I have been able to confirm that my (clunky) solution, which I originally mentioned regarding local Spark, does indeed work on a cluster. It works in my situation because I have very long data (millions of rows) that is not very wide (thousands of columns), so distributing the dataframe in Spark makes sense.
In short, you paste the two matrices side-by-side in a single dataframe, use sparklyr::spark_apply to leverage the Matrix::crossprod function (on the subsets of the dataframe corresponding to the original two matrices) in Spark, append a column containing the vector of ID values as ordered in the dataframe (repeated for the number of partitions), and then summarize all of the columns by the ID value to return a single row per ID.

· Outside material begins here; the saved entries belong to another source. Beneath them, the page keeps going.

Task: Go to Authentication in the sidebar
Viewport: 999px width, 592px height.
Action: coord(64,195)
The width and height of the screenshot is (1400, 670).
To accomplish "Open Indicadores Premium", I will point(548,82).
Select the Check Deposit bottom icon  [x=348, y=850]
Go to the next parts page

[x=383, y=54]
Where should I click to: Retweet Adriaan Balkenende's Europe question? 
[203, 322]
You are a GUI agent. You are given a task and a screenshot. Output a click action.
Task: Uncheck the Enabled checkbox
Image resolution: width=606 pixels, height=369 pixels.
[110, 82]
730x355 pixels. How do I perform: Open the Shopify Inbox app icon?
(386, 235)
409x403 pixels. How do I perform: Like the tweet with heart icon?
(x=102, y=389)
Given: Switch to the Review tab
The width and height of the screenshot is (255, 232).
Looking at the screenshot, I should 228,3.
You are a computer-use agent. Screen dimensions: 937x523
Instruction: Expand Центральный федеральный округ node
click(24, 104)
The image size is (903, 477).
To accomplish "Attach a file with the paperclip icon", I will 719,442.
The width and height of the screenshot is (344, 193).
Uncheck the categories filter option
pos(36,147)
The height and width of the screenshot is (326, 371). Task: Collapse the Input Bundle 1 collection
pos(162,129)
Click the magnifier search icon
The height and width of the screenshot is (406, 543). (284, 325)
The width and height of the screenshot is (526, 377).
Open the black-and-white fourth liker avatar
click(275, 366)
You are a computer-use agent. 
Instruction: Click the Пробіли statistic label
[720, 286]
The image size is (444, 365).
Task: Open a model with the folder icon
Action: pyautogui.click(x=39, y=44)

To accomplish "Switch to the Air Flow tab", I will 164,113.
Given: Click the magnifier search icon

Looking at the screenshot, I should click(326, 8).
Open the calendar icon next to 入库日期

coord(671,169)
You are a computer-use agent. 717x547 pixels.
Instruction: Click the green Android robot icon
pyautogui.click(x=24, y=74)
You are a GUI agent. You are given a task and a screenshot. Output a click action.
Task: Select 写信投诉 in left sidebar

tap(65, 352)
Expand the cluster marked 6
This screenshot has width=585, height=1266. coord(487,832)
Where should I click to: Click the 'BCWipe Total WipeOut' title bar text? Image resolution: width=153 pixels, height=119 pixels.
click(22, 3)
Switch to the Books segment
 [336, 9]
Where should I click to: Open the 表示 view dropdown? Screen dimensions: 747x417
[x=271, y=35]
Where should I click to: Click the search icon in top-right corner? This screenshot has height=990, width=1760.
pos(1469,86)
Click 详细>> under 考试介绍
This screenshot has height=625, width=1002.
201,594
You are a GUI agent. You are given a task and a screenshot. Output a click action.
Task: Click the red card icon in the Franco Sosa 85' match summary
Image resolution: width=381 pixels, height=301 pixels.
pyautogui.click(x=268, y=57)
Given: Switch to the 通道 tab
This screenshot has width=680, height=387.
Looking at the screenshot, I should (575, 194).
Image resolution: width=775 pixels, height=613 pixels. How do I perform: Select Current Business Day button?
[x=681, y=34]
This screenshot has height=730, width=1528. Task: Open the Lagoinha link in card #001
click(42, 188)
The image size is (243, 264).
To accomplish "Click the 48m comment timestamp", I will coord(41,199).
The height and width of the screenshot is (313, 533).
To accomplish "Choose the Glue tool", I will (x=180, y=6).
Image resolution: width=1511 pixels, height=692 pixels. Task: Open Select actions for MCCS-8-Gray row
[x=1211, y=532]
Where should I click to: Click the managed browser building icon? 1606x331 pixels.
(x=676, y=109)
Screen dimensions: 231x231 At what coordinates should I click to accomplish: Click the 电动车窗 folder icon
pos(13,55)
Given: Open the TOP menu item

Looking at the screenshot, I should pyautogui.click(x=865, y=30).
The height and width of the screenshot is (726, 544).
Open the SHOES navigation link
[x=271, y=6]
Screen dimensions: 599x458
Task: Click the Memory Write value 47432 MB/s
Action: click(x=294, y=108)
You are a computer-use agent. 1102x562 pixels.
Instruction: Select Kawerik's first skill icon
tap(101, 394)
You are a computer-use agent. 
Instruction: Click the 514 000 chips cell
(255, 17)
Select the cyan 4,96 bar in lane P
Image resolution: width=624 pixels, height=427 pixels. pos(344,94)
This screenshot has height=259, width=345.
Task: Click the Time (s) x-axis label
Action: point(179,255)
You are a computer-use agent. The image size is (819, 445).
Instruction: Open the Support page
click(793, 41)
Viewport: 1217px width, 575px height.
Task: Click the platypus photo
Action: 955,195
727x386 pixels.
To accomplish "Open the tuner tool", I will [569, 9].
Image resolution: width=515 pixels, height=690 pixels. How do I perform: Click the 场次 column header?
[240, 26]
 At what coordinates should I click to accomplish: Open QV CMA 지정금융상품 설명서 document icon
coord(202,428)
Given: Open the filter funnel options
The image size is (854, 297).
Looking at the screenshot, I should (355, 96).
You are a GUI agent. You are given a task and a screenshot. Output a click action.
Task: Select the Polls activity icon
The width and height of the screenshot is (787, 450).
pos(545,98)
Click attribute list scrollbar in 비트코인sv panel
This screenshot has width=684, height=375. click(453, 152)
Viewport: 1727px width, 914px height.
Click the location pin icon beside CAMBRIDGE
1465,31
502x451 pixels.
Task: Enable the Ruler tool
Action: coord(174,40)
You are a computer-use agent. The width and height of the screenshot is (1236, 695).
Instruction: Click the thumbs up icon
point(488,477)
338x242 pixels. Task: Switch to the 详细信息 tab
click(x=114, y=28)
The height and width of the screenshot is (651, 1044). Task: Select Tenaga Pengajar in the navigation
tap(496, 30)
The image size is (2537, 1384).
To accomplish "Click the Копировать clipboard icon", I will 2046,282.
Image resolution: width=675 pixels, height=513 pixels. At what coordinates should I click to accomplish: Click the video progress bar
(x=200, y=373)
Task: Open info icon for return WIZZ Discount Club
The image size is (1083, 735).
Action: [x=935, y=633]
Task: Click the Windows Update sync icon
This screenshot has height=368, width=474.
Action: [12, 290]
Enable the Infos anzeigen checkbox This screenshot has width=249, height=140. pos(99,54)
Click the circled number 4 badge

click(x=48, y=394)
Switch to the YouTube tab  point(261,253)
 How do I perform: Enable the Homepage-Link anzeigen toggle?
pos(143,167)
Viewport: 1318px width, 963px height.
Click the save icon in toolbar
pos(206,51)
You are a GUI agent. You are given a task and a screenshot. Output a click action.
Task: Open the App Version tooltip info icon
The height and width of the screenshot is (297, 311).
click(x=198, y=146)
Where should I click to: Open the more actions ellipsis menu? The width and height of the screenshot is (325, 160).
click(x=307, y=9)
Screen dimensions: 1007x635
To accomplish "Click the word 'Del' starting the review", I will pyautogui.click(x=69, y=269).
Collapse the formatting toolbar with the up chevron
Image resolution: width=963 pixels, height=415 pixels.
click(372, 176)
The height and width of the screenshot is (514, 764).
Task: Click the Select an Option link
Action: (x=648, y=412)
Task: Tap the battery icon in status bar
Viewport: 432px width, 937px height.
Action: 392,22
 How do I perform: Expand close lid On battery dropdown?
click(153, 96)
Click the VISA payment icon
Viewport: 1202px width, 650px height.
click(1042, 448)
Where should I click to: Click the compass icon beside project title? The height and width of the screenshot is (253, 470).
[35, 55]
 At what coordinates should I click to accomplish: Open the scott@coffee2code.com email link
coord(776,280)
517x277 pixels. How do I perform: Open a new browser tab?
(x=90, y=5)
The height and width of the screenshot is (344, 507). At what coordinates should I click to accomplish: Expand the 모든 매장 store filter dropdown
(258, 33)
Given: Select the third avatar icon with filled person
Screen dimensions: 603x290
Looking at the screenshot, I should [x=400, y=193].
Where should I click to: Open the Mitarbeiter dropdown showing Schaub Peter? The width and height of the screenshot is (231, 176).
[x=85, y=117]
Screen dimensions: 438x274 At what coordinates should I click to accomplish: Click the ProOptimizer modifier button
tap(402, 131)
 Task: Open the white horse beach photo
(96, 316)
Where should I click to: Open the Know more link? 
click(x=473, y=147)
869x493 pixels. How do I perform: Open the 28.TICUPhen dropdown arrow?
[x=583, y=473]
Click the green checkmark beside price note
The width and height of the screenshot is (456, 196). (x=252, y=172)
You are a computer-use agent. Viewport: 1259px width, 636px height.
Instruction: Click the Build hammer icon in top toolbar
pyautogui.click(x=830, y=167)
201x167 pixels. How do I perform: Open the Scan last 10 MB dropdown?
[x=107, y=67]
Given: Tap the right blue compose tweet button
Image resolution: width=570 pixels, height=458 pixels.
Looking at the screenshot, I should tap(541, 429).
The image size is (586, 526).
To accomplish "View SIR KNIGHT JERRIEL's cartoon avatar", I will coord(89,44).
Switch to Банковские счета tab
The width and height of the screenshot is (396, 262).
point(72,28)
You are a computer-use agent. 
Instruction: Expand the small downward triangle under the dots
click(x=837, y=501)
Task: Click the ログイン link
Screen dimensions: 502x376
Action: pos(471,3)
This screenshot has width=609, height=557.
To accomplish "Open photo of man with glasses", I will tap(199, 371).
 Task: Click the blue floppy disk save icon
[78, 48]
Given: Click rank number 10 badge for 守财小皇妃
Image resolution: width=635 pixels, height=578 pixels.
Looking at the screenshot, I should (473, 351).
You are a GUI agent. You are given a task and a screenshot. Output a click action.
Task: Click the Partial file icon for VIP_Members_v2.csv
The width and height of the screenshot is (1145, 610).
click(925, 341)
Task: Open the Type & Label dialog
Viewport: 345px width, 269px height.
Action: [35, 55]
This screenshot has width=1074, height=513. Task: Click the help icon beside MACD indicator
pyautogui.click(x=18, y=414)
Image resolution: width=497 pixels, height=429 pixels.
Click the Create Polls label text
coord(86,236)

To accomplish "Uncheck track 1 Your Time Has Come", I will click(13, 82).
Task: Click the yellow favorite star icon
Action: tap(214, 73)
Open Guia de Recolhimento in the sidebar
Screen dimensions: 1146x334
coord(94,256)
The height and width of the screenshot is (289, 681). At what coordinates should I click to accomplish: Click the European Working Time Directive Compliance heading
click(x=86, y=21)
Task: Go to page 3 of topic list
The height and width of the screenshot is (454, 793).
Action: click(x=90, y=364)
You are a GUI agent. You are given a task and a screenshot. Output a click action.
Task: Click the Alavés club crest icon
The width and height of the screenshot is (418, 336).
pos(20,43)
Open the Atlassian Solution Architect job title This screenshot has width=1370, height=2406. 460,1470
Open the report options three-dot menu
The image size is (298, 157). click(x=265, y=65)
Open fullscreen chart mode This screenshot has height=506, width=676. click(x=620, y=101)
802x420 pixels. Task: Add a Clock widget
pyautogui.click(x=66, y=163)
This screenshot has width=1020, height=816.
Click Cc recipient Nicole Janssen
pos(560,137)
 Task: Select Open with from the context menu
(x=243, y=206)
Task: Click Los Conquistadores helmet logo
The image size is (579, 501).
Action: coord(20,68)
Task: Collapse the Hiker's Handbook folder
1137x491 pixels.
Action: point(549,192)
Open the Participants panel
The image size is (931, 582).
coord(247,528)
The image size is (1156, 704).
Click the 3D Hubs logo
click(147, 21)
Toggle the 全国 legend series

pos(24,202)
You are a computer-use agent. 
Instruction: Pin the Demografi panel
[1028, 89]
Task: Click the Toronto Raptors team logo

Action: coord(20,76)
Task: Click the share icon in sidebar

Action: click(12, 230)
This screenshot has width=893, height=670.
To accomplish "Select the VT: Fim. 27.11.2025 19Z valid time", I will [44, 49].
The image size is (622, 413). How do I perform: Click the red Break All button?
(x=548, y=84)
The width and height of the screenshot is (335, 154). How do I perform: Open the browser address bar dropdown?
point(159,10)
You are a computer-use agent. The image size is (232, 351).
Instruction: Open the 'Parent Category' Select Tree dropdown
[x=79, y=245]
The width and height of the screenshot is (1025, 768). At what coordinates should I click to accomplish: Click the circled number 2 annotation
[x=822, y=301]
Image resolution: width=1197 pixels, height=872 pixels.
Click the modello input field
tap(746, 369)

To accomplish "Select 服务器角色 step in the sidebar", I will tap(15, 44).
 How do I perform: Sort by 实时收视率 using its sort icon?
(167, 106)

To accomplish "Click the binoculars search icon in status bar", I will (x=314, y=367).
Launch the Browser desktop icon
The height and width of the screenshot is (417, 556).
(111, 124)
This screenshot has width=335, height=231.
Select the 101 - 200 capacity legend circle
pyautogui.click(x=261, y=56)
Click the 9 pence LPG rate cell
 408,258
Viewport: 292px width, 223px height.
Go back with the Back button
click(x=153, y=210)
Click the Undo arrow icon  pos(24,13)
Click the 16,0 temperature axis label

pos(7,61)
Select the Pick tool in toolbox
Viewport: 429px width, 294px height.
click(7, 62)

Below is a small example of how my solution works on distributed data with a matrix of Items x Attributes and a matrix of Items x Users that I want to get the cross-product of to return a matrix of Users x Attributes profiles.
library(sparklyr)
library(Matrix)
library(dplyr)
library(readr)
sc <- sparklyr::spark_connect(master = "local")
itemAttribute <- readr::read_csv('"Item_ID","Attr_1","Attr_2","Attr_3","Attr_4","Attr_5","Attr_6","Attr_7","Attr_8"
111,0,0.5,0.5,0,0.5,0.5,0,0
222,0.5,0,0,0.5,0.5,0,0.5,0
333,0,0.577350269189626,0,0.577350269189626,0.577350269189626,0,0,0
444,0,0,0,0,0.577350269189626,0.577350269189626,0,0.577350269189626
555,0.707106781186547,0,0,0.707106781186547,0,0,0,0')
itemUser <- readr::read_csv('"Item_ID","User_1","User_2"
111,0,1
222,-1,1
333,1,0
444,0,1
555,1,-1')
singleDf <- itemAttribute %>% dplyr::left_join(itemUser, by = "Item_ID")
singleSparkDf <- sparklyr::sdf_copy_to(sc,
singleDf,
"singleDfNamed",
overwrite = TRUE,
repartition = 2)
attrColNames <- base::colnames(itemAttribute %>% dplyr::select(-Item_ID))
userColNames <- base::colnames(itemUser %>% dplyr::select(-Item_ID))
userColIndexLast <- base::ncol(singleDf)
userColIndexFirst <- base::ncol(singleDf) - base::length(userColNames) + 1
attrColIndexLast <- userColIndexFirst - 1
attrColIndexFirst <- attrColIndexLast - base::length(attrColNames) + 1
userAttribute_partitions <- singleSparkDf %>% sparklyr::spark_apply(function(df, context) {
for (name in names(context)) assign(name, context[[name]], envir = .GlobalEnv)
profiles <- Matrix::crossprod(Matrix::as.matrix(base::as.data.frame(df)[,userColIndexFirst:userColIndexLast]),
Matrix::as.matrix(base::as.data.frame(df)[,attrColIndexFirst:attrColIndexLast]))
return(base::as.data.frame(profiles))
}, context = list(
userColIndexLast = userColIndexLast,
userColIndexFirst = userColIndexFirst,
attrColIndexLast = attrColIndexLast,
attrColIndexFirst = attrColIndexFirst
))
userColNames_partitions <- base::rep(userColNames, sparklyr::sdf_num_partitions(singleSparkDf))
User_ID <- userColNames_partitions
userColNames_partitionsSpark <- sparklyr::sdf_copy_to(sc,
dplyr::tibble(User_ID),
"userColNames_partitionsNamed",
overwrite = TRUE)
userAttribute_partitionsUserID <- userAttribute_partitions %>%
sparklyr::sdf_bind_cols(userColNames_partitionsSpark)
userAttribute <- userAttribute_partitionsUserID %>%
dplyr::group_by(User_ID) %>%
dplyr::summarise_all(sum) %>%
dplyr::arrange(User_ID)
userAttribute
## for comparison, crossprod of original matrices in R session (no Spark)
Matrix::crossprod(Matrix::as.matrix(itemUser %>% dplyr::select(-Item_ID)),
Matrix::as.matrix(itemAttribute %>% dplyr::select(-Item_ID)))
In this example, the cross-product gives us the User-Attribute weight which is the sum of each Item's (User preference x Attribute flag) value. It is fine to partition the data by rows because each row still contain's an Item's Attribute flag and User preference, so the product can be calculated. These products are summed within each partition by using the Matrix::crossprod function within sparklyr::spark_apply, so then the partitioned results just need to be summed to complete the calculation and return a single vector of Attribute weights for each User.